La qualité du repas ne dérangea pas particulièrement Selena : l'un dans l'autre, ce qu'elle cuisinait elle-même était à peu près aussi insipide. En revanche, elle eut du mal à cacher sa déception en apprenant qu'ils n'avaient pas les ingrédients nécessaires pour réaliser l'une de ses boissons à base de lait qu'elle avait découvertes à Wunschburg, et qu'elle devrait se contenter d'infusions pendant la durée de son séjour dans les environs. Loulou, pour sa part, était déjà ouvertement déçu dès l'arrivée du bouillon, et il se promettait tout bas de partir à la recherche de quelque gibier pour avoir une chance de faire un repas digne de ce nom, dans l'hypothèse malheureusement plus que vraisemblable où Selena déciderait de rester sur place.  

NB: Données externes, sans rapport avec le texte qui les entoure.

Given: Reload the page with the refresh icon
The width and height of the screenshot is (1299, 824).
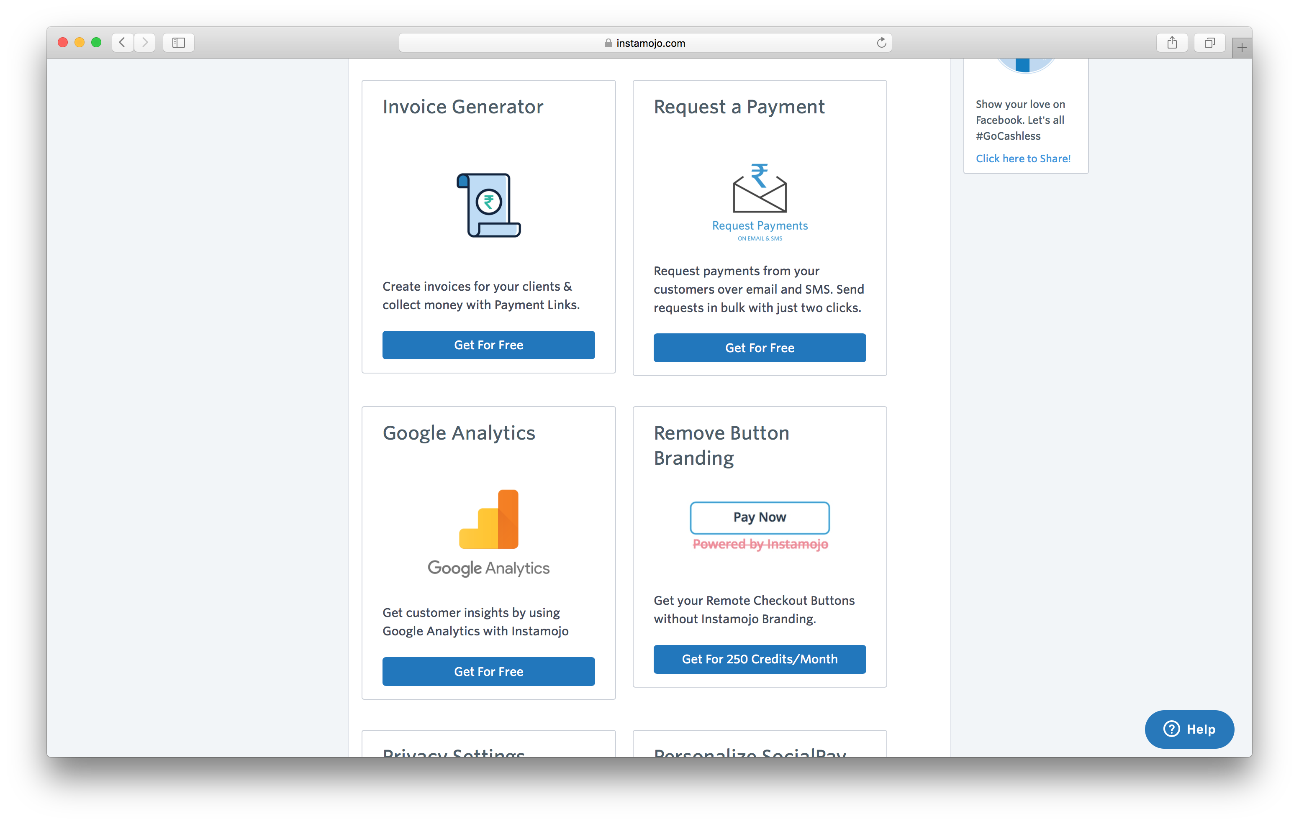Looking at the screenshot, I should (881, 43).
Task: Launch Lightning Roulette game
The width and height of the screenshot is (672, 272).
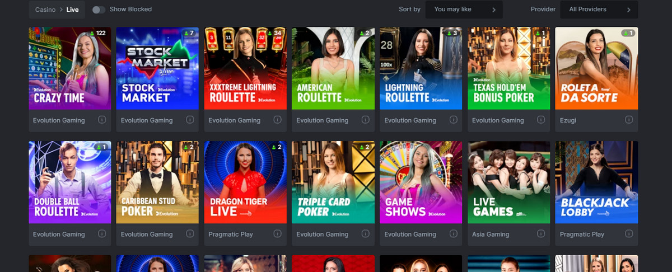Action: point(421,68)
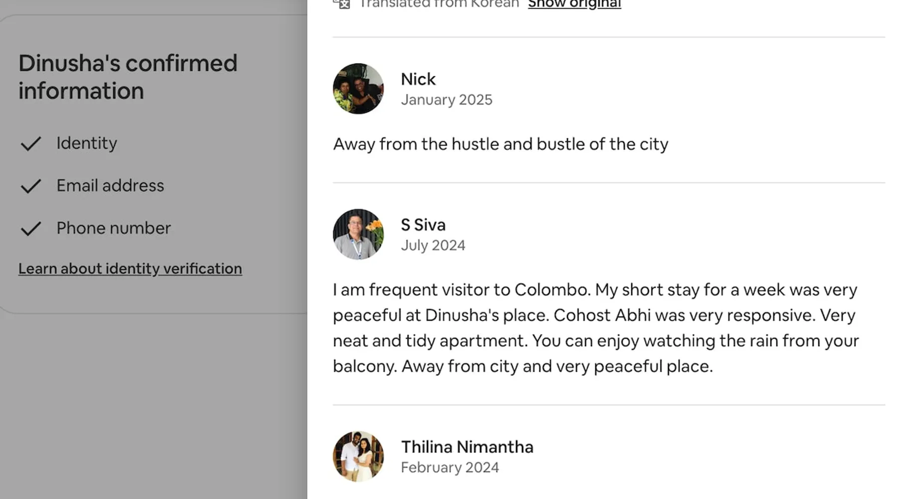Click the checkmark icon beside Email address

[30, 186]
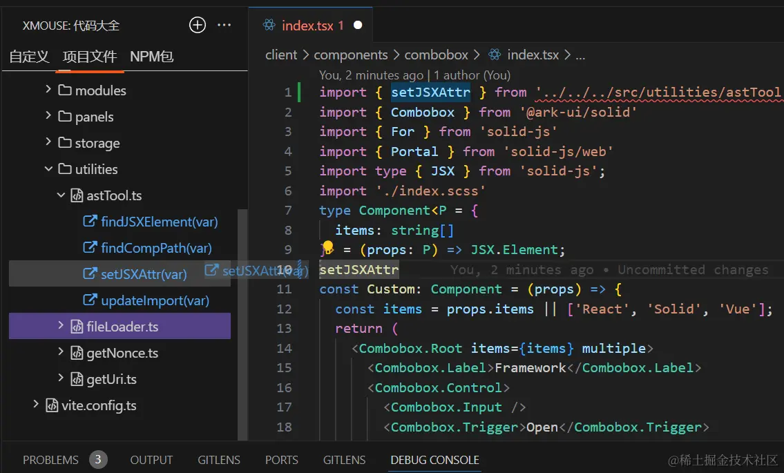The image size is (784, 473).
Task: Expand the fileLoader.ts node
Action: pos(61,326)
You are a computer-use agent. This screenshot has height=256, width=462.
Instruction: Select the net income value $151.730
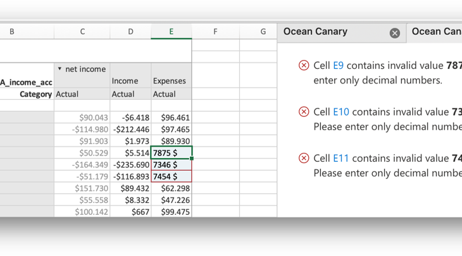pos(82,188)
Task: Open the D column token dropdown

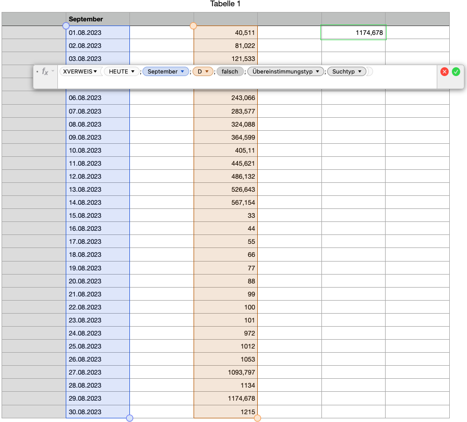Action: [207, 71]
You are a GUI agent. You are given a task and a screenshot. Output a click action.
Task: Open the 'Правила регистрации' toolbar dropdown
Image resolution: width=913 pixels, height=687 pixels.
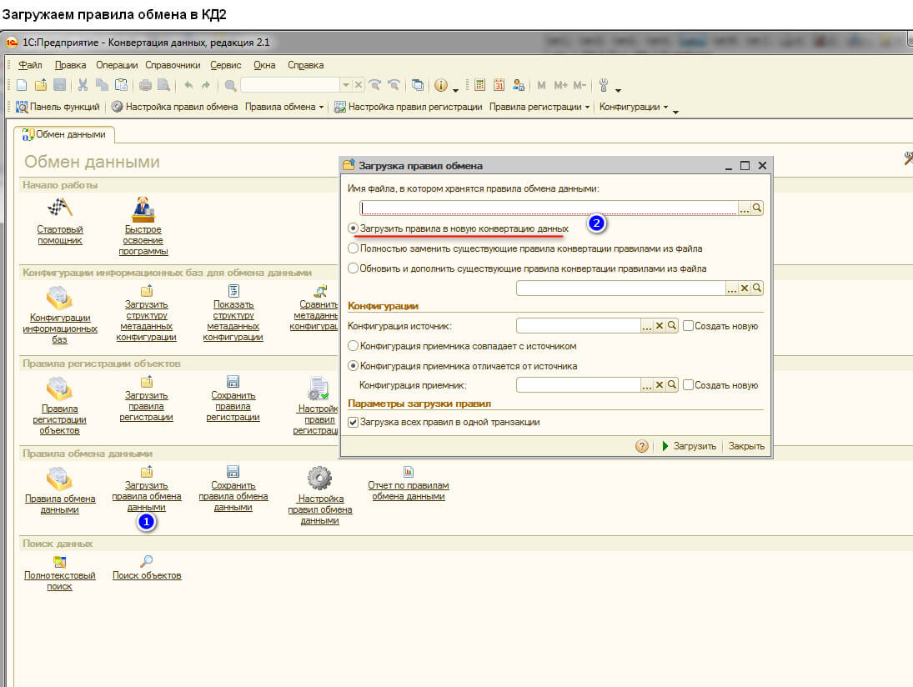(x=539, y=107)
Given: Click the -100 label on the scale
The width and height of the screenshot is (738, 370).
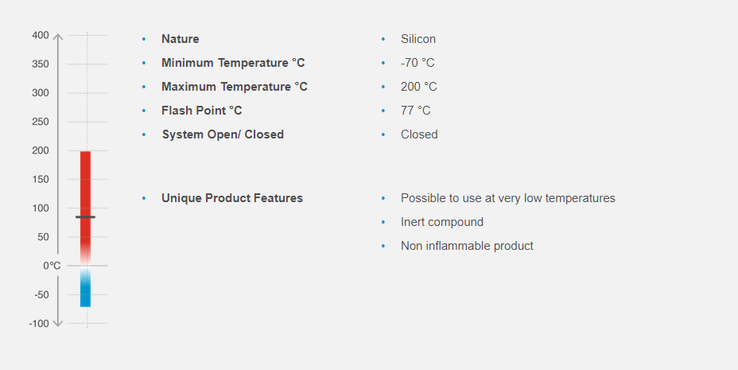Looking at the screenshot, I should (39, 324).
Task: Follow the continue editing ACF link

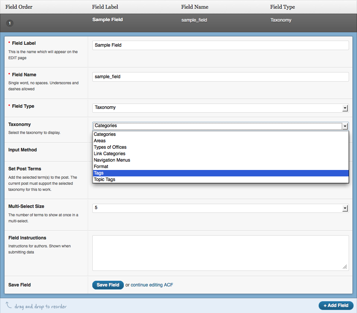Action: pyautogui.click(x=152, y=285)

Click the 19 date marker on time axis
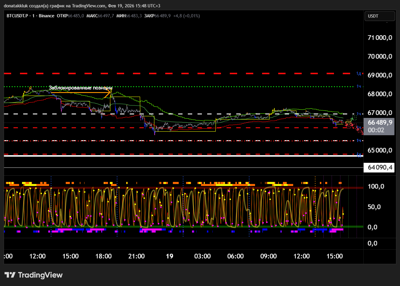point(170,256)
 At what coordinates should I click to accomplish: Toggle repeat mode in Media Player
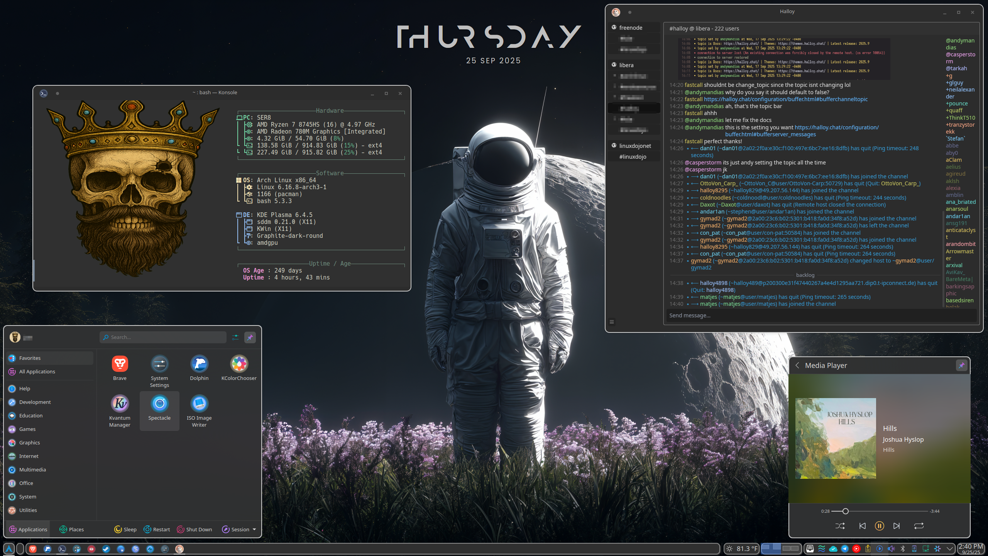919,526
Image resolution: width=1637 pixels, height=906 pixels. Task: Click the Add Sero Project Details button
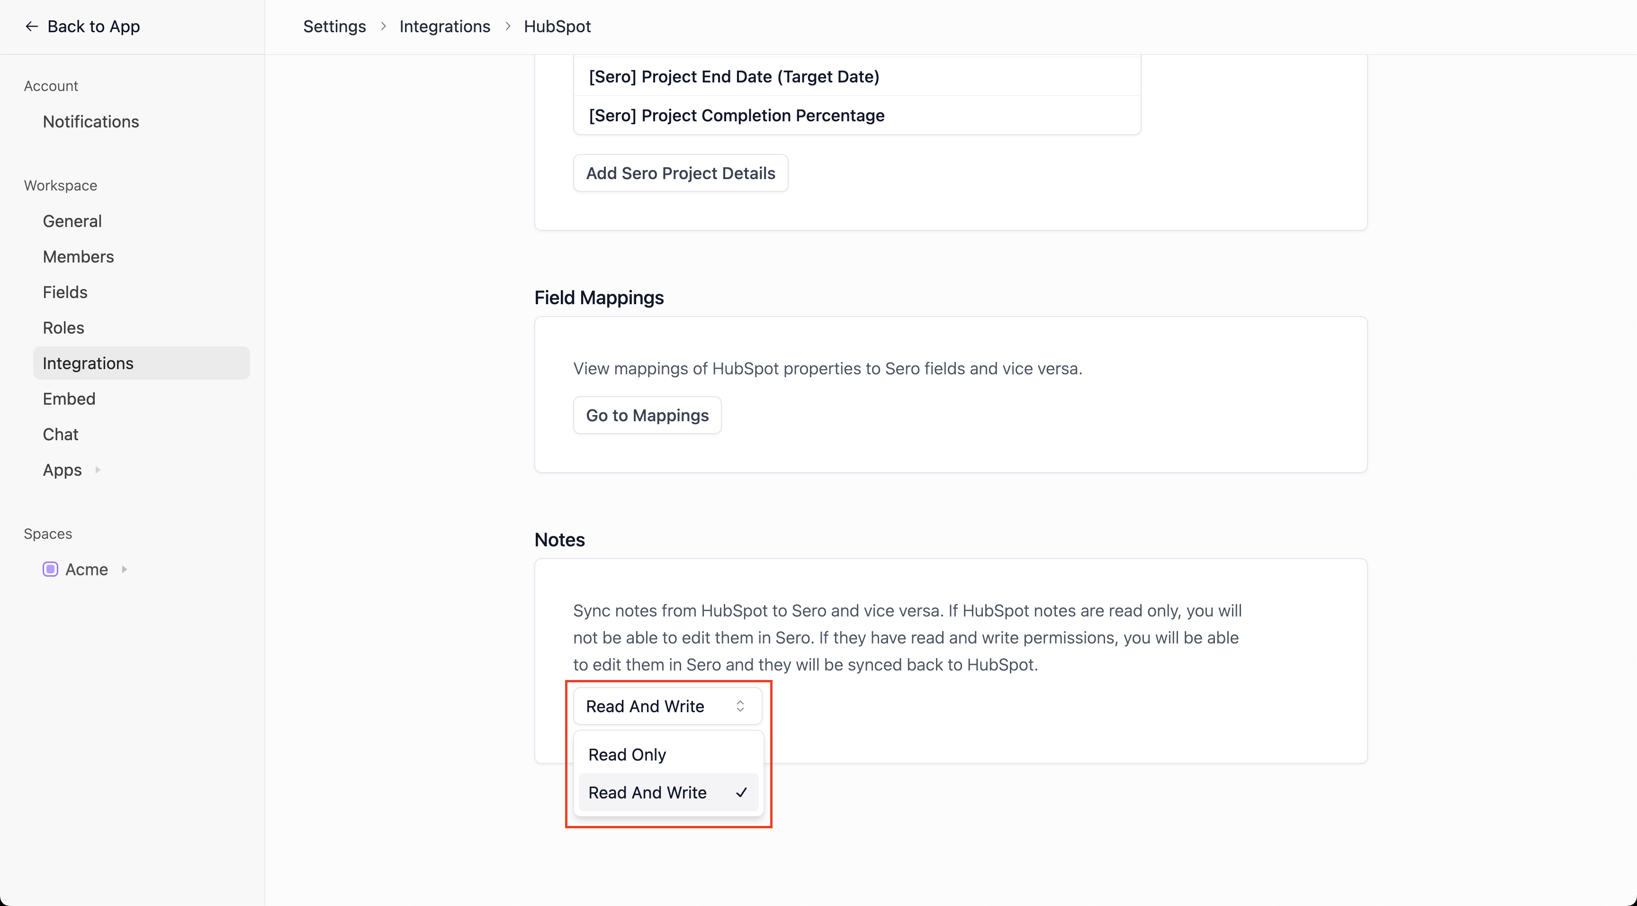click(680, 173)
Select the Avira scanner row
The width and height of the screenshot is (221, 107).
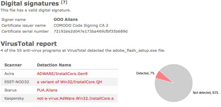pyautogui.click(x=59, y=73)
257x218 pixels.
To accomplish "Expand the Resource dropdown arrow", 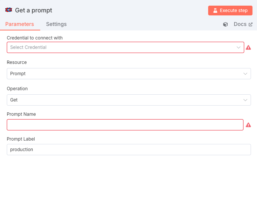I will [x=245, y=74].
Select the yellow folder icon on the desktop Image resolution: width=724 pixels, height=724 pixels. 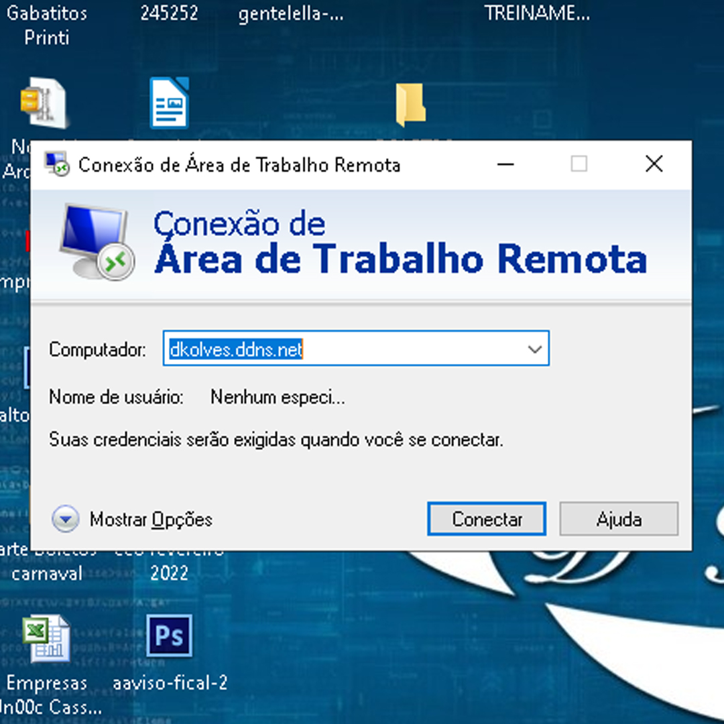410,105
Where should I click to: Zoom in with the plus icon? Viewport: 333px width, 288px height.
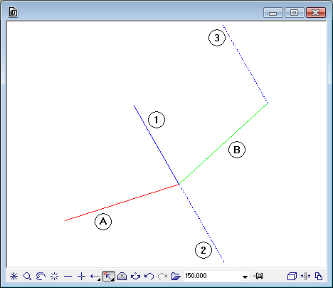(81, 277)
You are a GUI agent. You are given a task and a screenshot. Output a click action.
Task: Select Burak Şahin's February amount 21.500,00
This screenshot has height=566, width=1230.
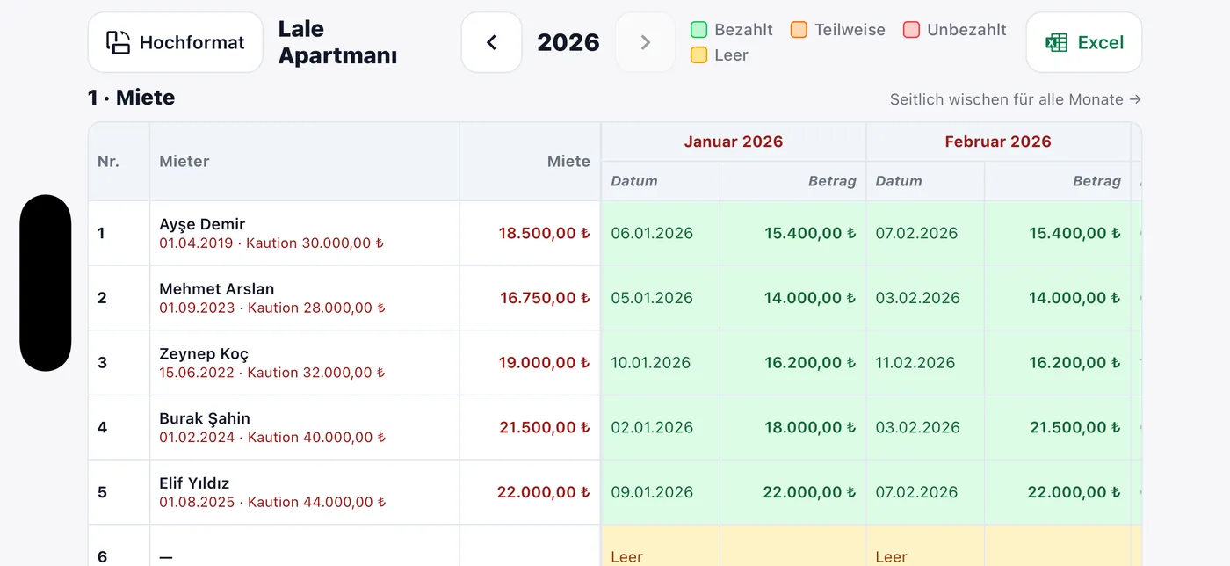click(1075, 427)
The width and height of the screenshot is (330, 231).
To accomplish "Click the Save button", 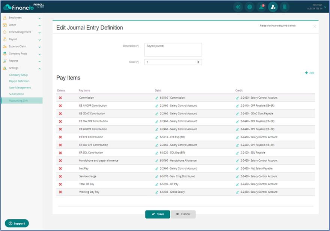I will click(157, 214).
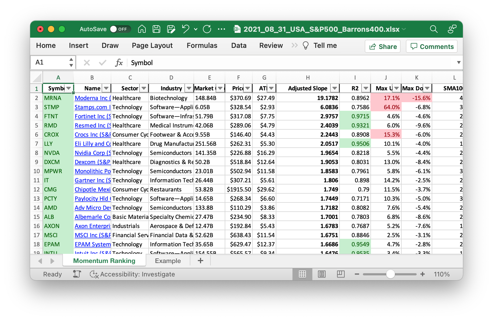The height and width of the screenshot is (320, 493).
Task: Click the Home icon in title bar
Action: (142, 29)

Il fut tiré de ses rêves de chasse en sentant Selena se lever pour sortir. Il se redressa aussitôt, cherchant désespérément un moyen de la retenir. Il hésita un instant à l'entraîner dans leur chambre, mais s'il ne devait la retenir que cinq minutes, l'idée lui parut particulièrement stupide. Il la suivit donc à contre cœur, inquiet de jouer son rôle de garde du corps à défaut de pouvoir lui faire comprendre les risques qu'elle prenait. Et il resta d'autant plus sur ses gardes qu'il vit le gamin de l'auberge sortir discrètement après eux et partir dans la direction opposée. Le point positif étant que Manu, coincé comme il l'était dans la calèche, avait absolument toutes leurs affaires de valeur à l'œil. Au moins, celui où ceux qui voudraient les voler allait passer un mauvais quart d'heure. Et cette pensée le faisait sourire malgré lui.  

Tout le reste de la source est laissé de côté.